* WORK REQUEST *
Find the line that contains "The height and width of the screenshot is (607, 1366)."; please output it and each line after it, exactly as shown, up to the end of the entries below, skipping pictures.

Content starts

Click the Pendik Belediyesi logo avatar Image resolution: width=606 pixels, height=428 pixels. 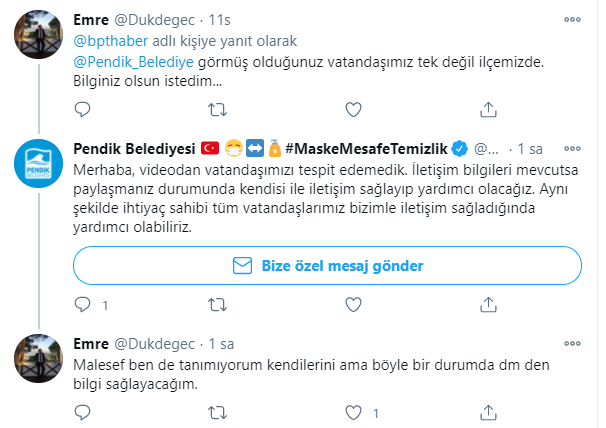[41, 163]

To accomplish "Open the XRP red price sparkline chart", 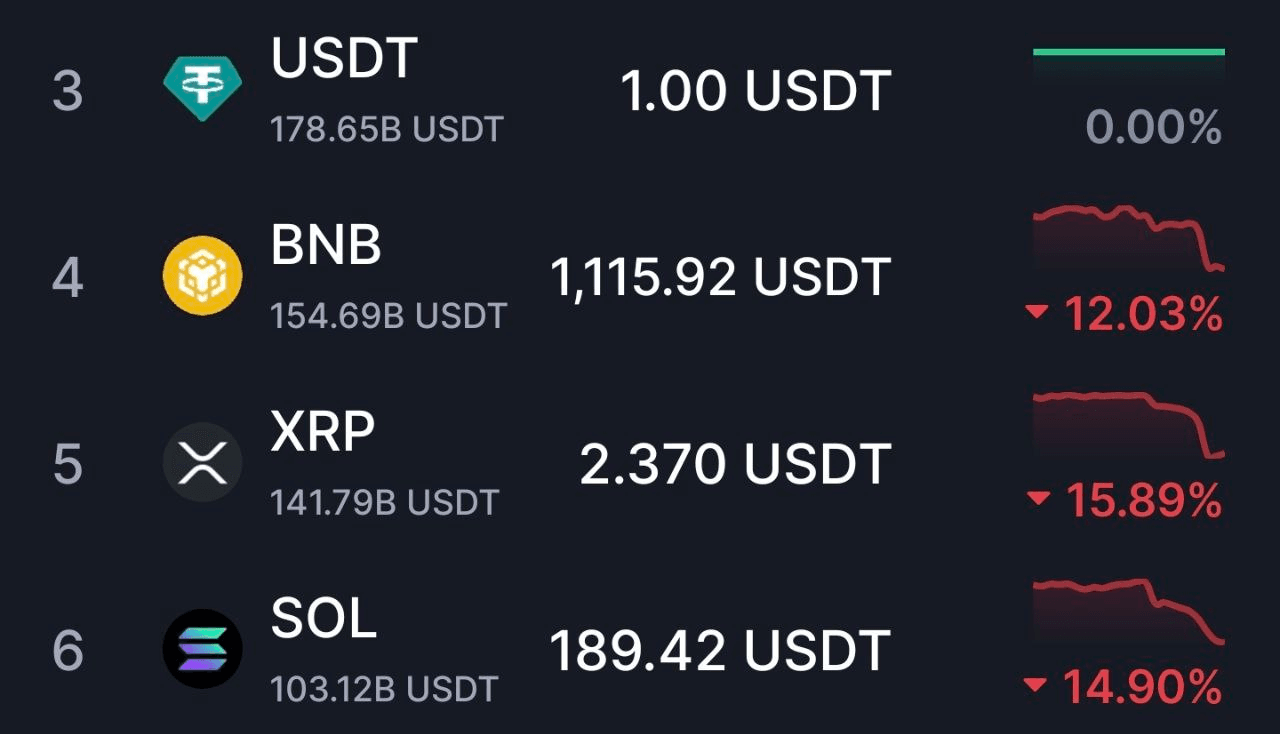I will [1128, 425].
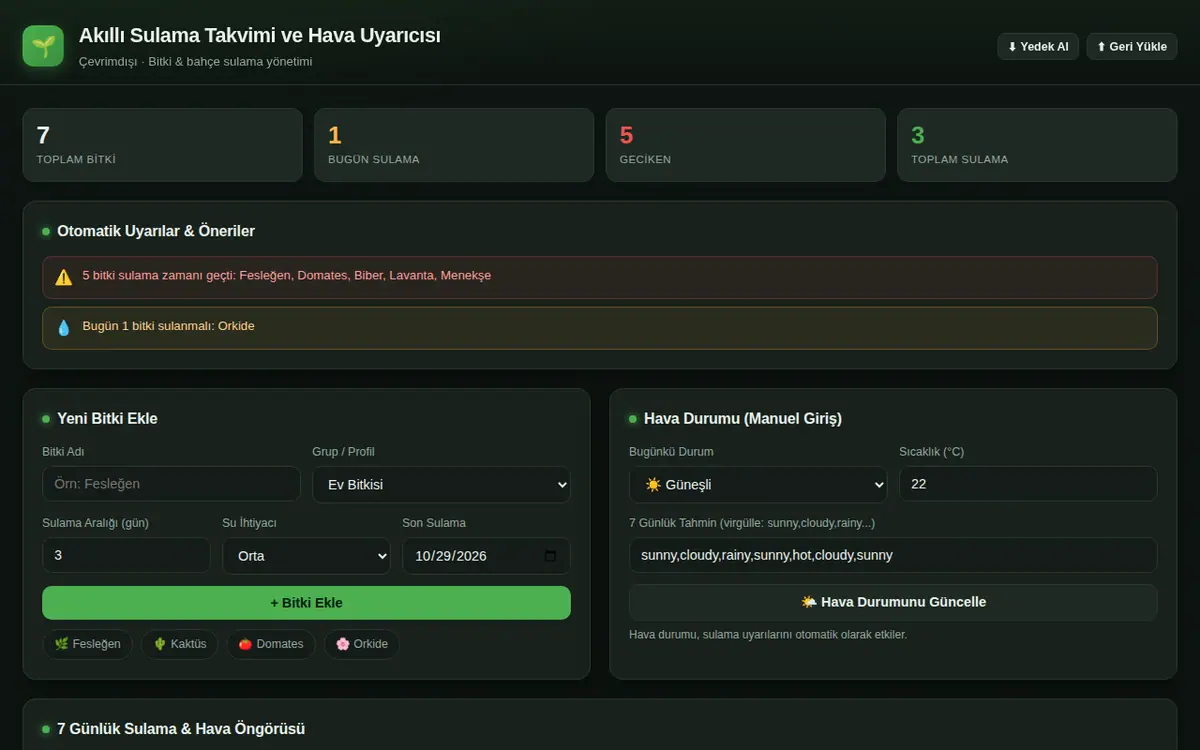Focus the Bitki Adı text field
Viewport: 1200px width, 750px height.
point(171,484)
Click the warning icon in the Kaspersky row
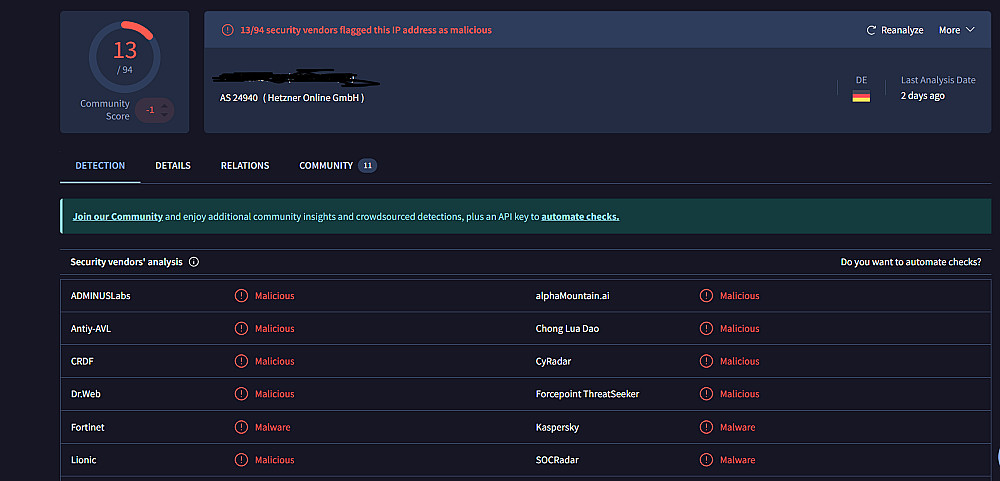This screenshot has width=1000, height=481. (x=706, y=427)
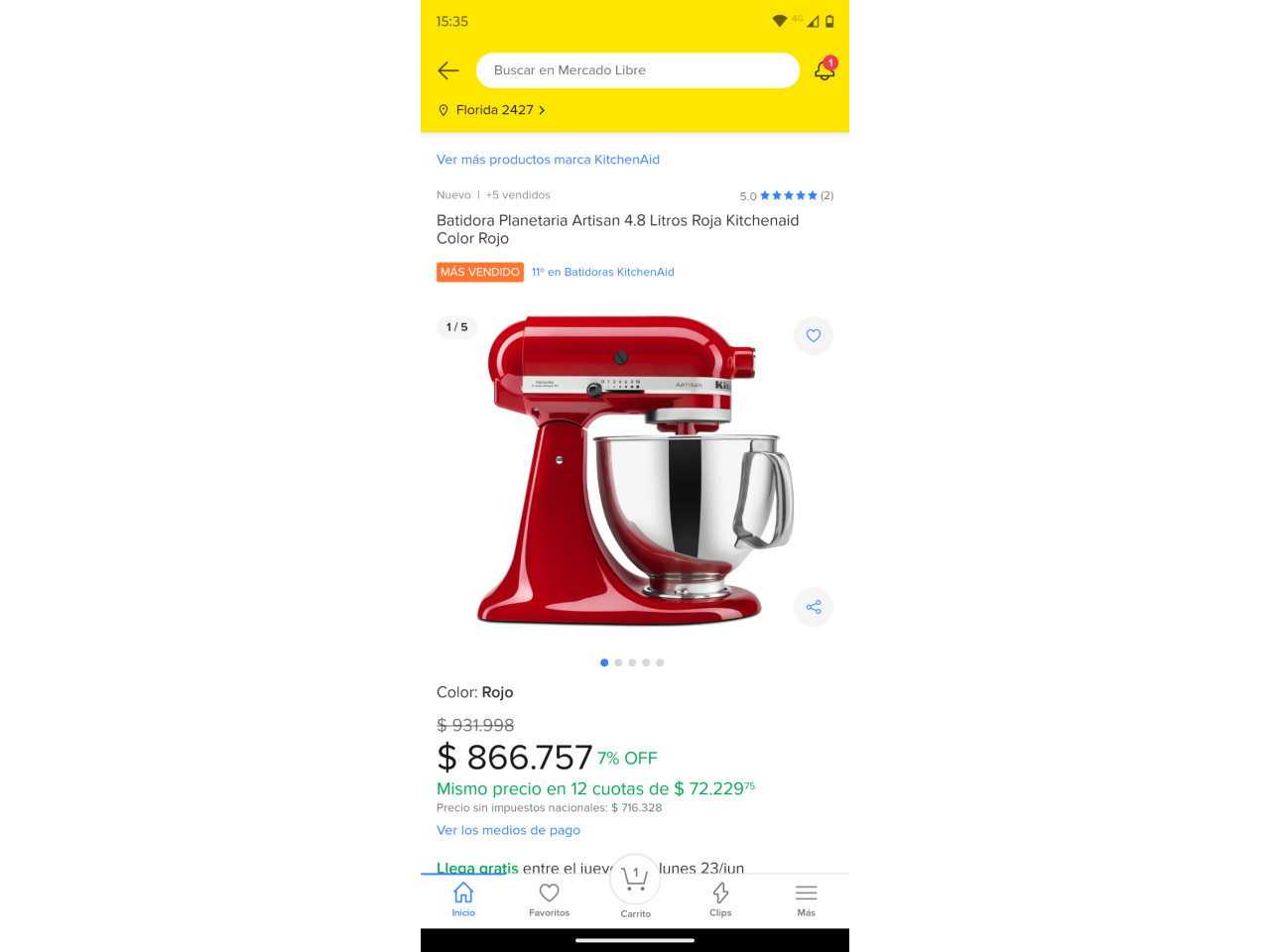The image size is (1270, 952).
Task: Go to Inicio home tab
Action: [463, 899]
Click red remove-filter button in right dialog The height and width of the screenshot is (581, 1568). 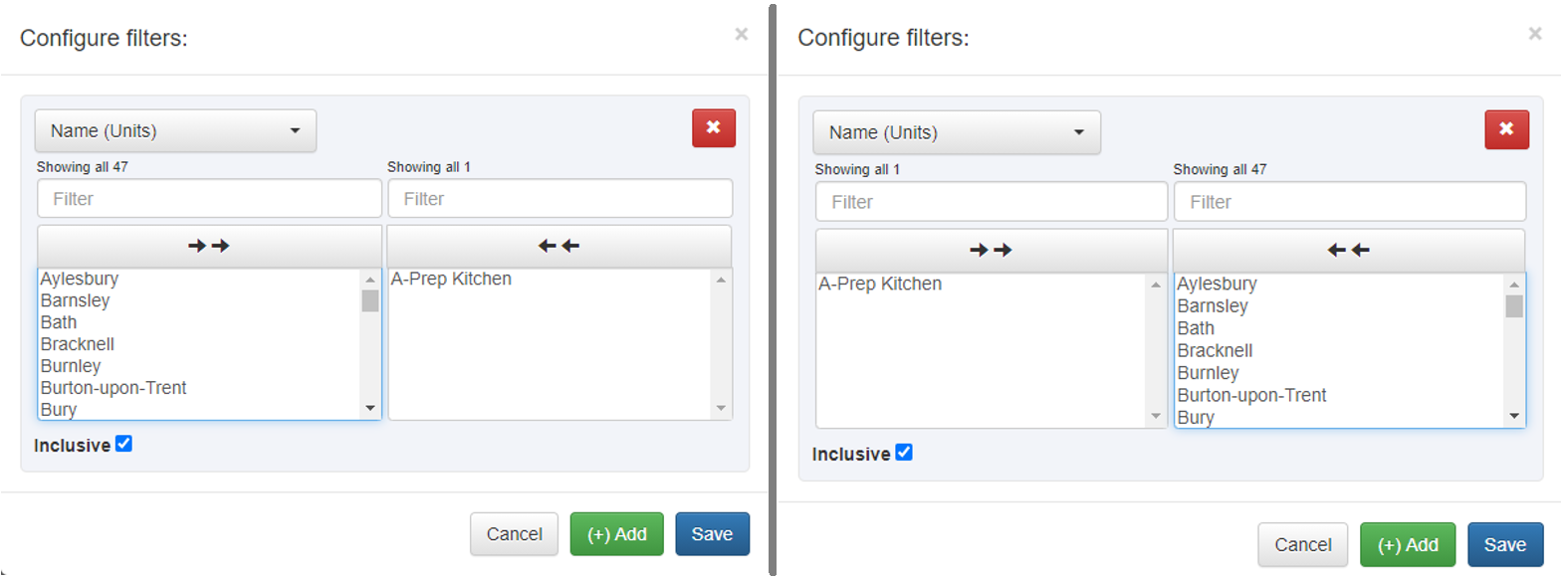[1506, 129]
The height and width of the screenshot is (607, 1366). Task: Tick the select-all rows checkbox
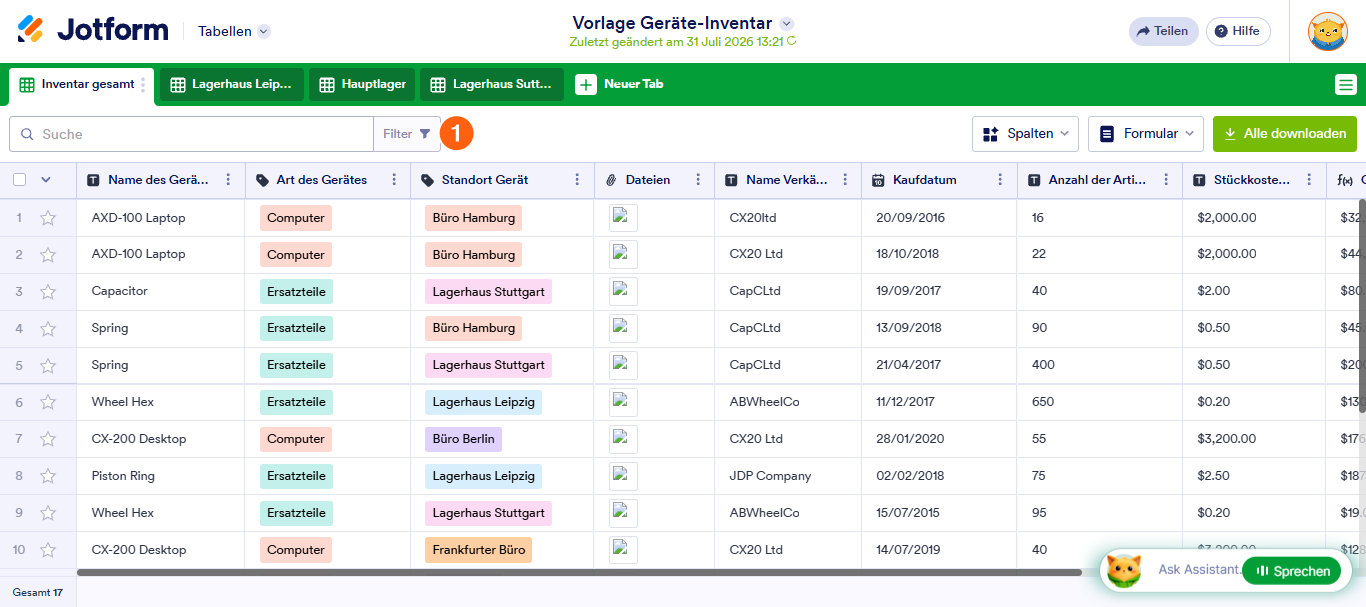(19, 180)
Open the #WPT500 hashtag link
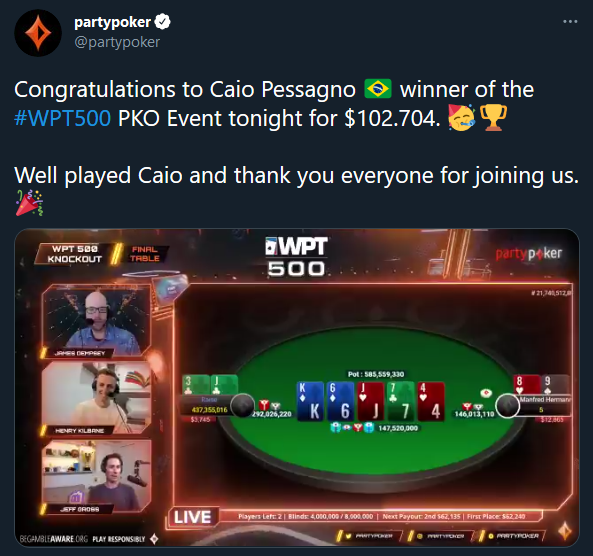The height and width of the screenshot is (556, 593). pos(62,118)
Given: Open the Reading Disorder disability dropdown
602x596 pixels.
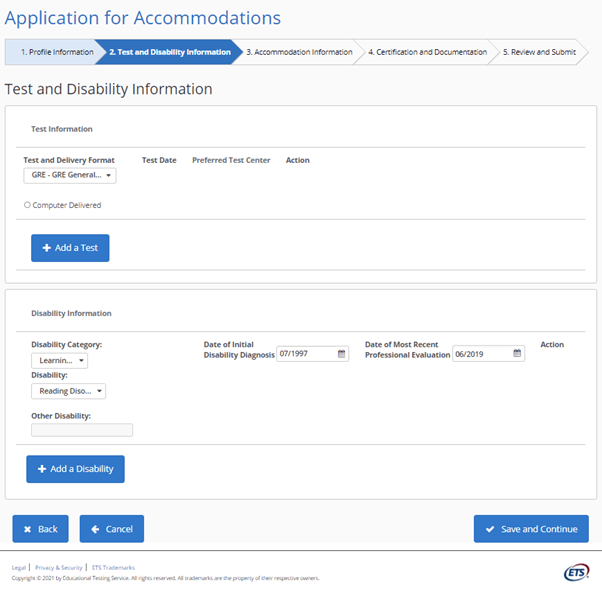Looking at the screenshot, I should (68, 392).
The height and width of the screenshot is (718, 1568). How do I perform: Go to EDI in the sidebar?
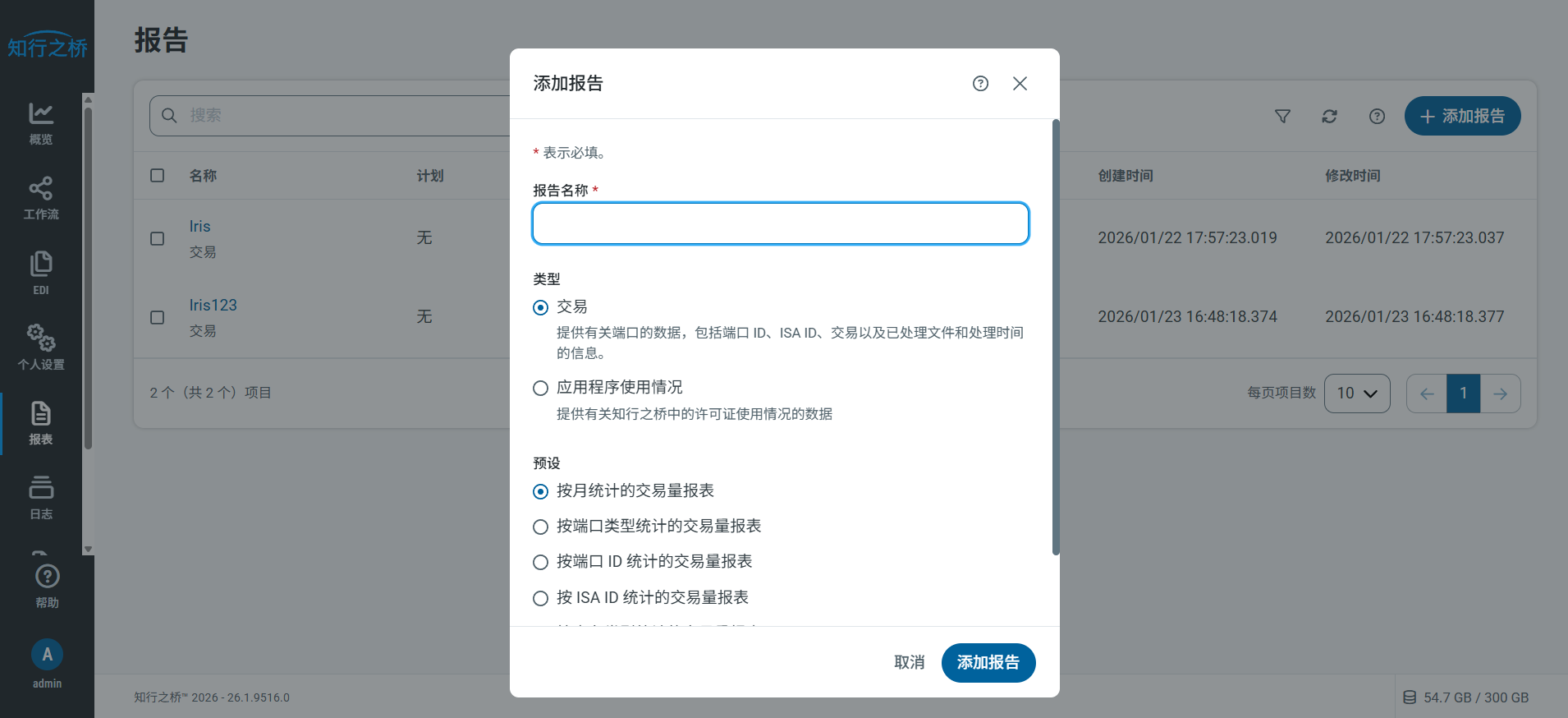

Content ends

* RESPONSE BELOW *
The height and width of the screenshot is (607, 1366). Task: Tick the select-all rows checkbox
(19, 180)
Open the #WPT500 hashtag link
The height and width of the screenshot is (556, 593). pos(62,118)
Given: Open the Reading Disorder disability dropdown
602x596 pixels.
Looking at the screenshot, I should (68, 392).
The height and width of the screenshot is (718, 1568). How do I perform: Go to EDI in the sidebar?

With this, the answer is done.